Blockchain has had an impact on nearly every financial industry. While foreign exchange has been affected by cryptocurrencies, the stock market has faced the challenge of initial coin offerings (ICOs).
Real estate is not exempt. In the past, transactions took place in the real world, between face-to-face parties. However, now that blockchain platforms offer smart contracts, it’s becoming possible for real estate to be traded in the form of cryptocurrencies, such as bitcoin. So, how might this revolutionise the real estate industry?

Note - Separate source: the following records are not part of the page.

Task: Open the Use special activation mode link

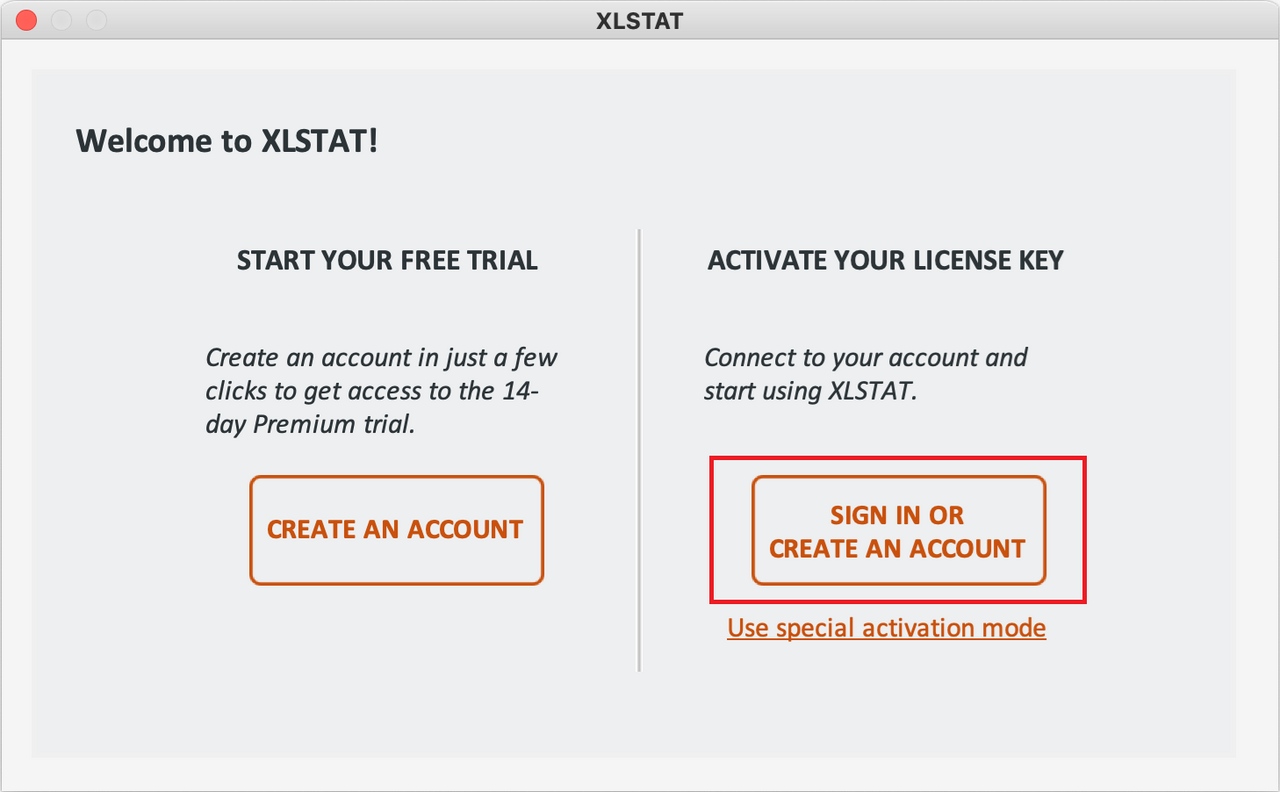Action: (886, 628)
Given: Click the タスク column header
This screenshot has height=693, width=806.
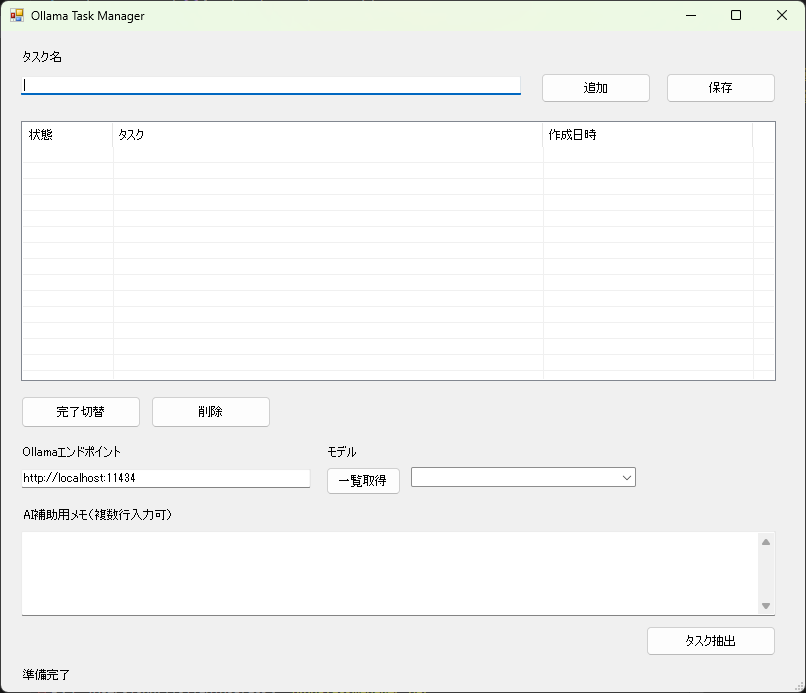Looking at the screenshot, I should click(x=327, y=135).
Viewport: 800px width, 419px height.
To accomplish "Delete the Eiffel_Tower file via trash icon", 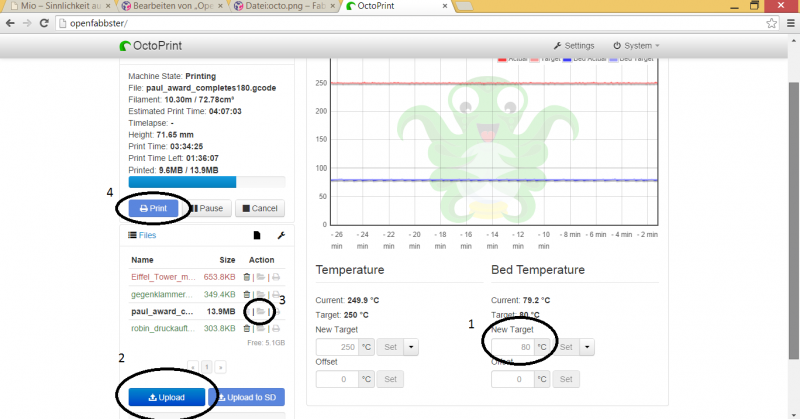I will click(x=247, y=276).
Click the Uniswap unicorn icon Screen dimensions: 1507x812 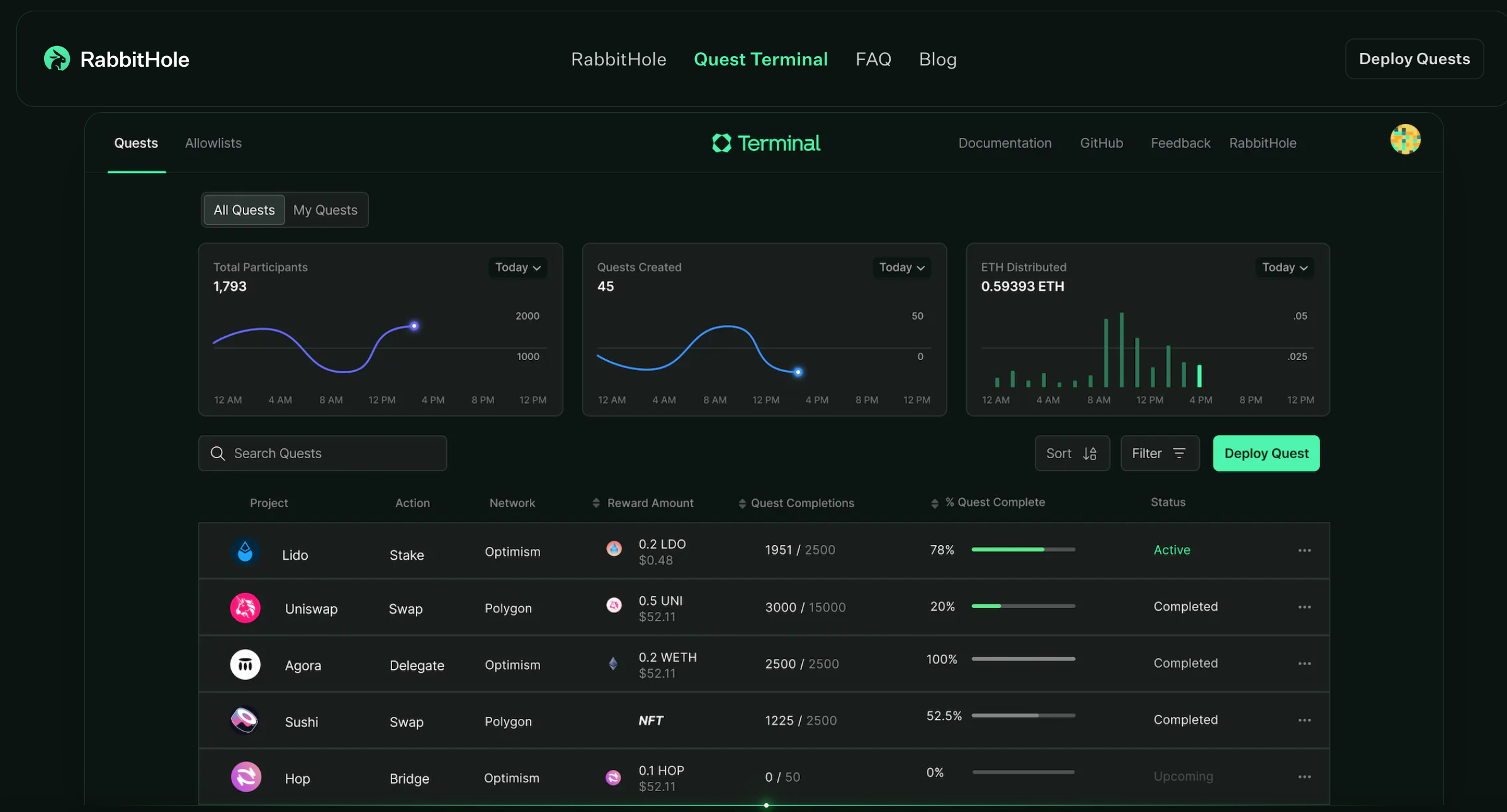245,608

A major one is all the intermediaries – including banks, lawyers and brokers – who add costs by charging fees. Moreover, the market is illiquid because settlement is such a long process. Finally, investing in real estate isn’t even an option for many people because buying usually requires a large amount of upfront capital.
How Can Blockchain Help?
Firstly, blockchain can remove the need for intermediaries, as new platforms can take over jobs like listings and legal documentations. For example, there’s a company called REAL based in the US, the Caribbean and Spain, which provides customers with dividend payouts on revenues earned on real estate and monthly audits. However, it hasn’t completely removed the expenses associated with intermediaries, as it charges a 10% fee for management.

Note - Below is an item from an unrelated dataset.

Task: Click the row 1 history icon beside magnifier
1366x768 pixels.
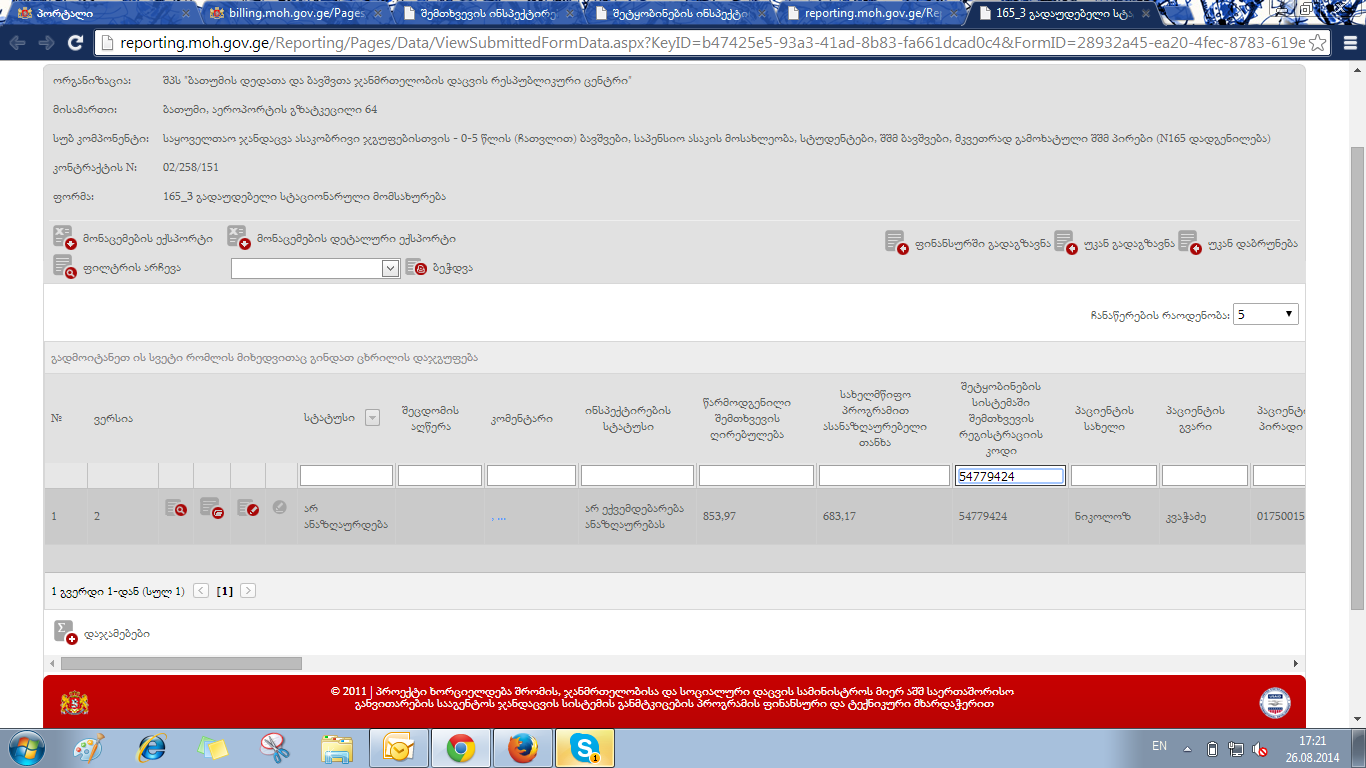Action: coord(211,508)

Secondly, blockchain could see the market become fluid. If a real estate asset is turned into tokens, it can be traded straight away. There’s no need for the owner to wait. In fact, one company in London allows the purchase of tokens for construction projects, which gives the investor the right to revenues, once construction is completed and sold. Another idea of tokenizing the real estate is to provide a platform for property owners to register the ownership and issue tokens which can represent the share of the property. Anyone who wants to invest in property can be able to purchase its tokens on that platform.

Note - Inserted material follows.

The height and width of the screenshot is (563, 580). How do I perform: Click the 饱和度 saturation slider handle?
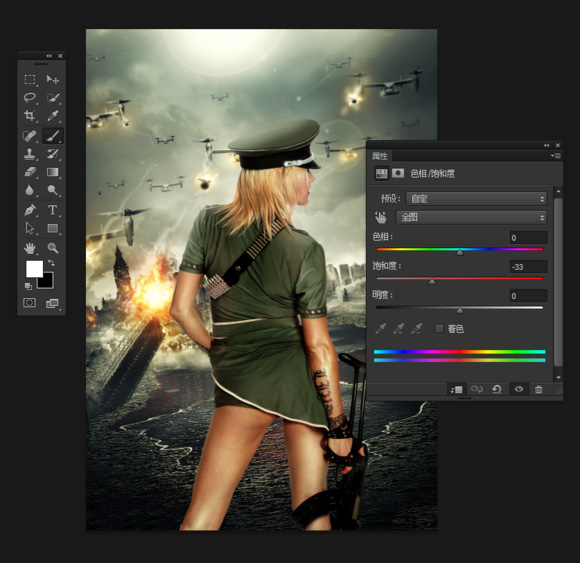pos(432,282)
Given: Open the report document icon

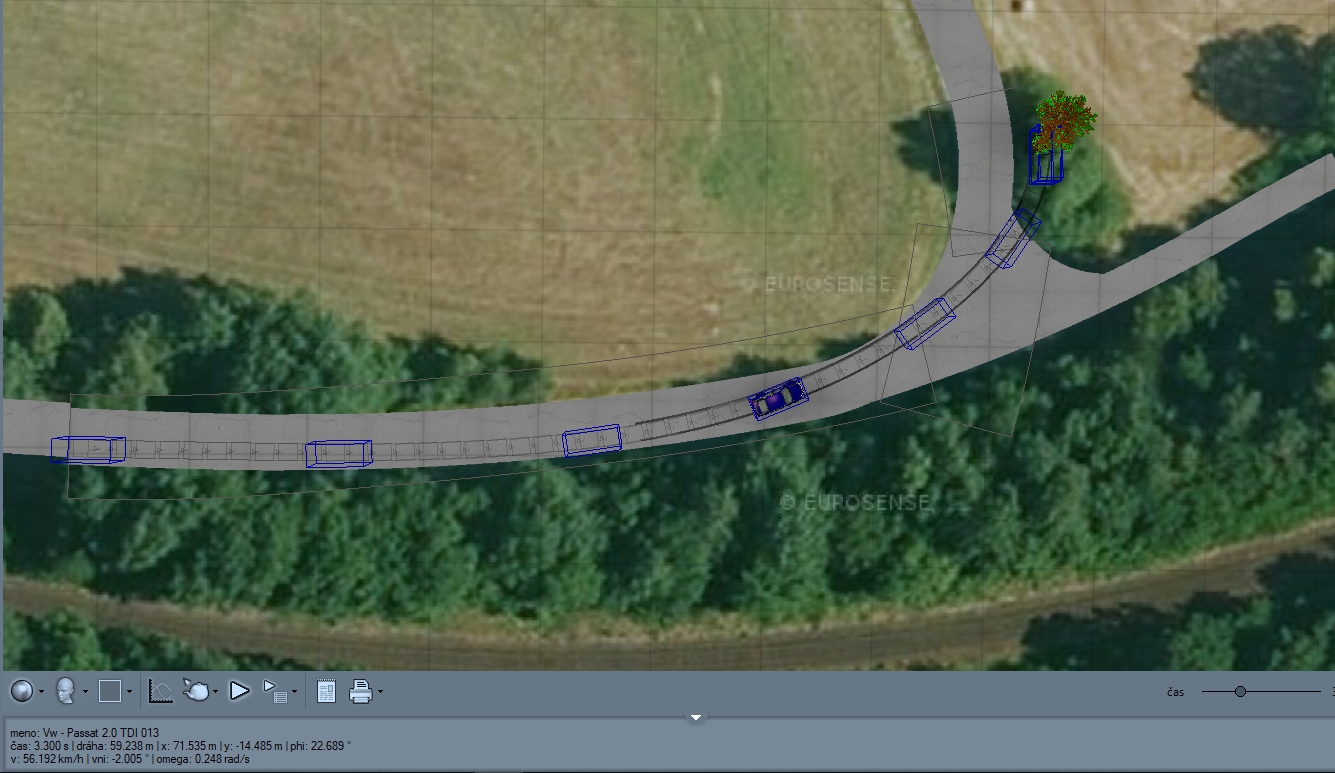Looking at the screenshot, I should point(326,690).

Thirdly, fractional ownership could become an option. Rather than having to save capital, a potential investor would need only a trading app, which would allow them to buy and sell tokens, when and how they want to. In addition, investors could put their tokens together, in order to get access to more expensive properties. This is possible in Japan, where a company allows clients to turn their property into tokens, which are supported by the value of the power from a solar farm. Investors can buy these tokens, then receive dividends, which are distributed automatically through smart contracts.
None of this is to say that blockchain is without its limitations. One big question is the transfer of title deed and land registration from a government-run database to a decentralised system. This would be an incredibly complicated job, technologically, plus it would require legal changes in many places. In Australia, for example, the only way to change title is via deed.
Another important challenge would be ensuring standardisation. How would blockchain ensure that all exchanges were fair and efficient?That said, these obstacles are not impossible to overcome. What is clear is that real estate should be prepared for a shake-up.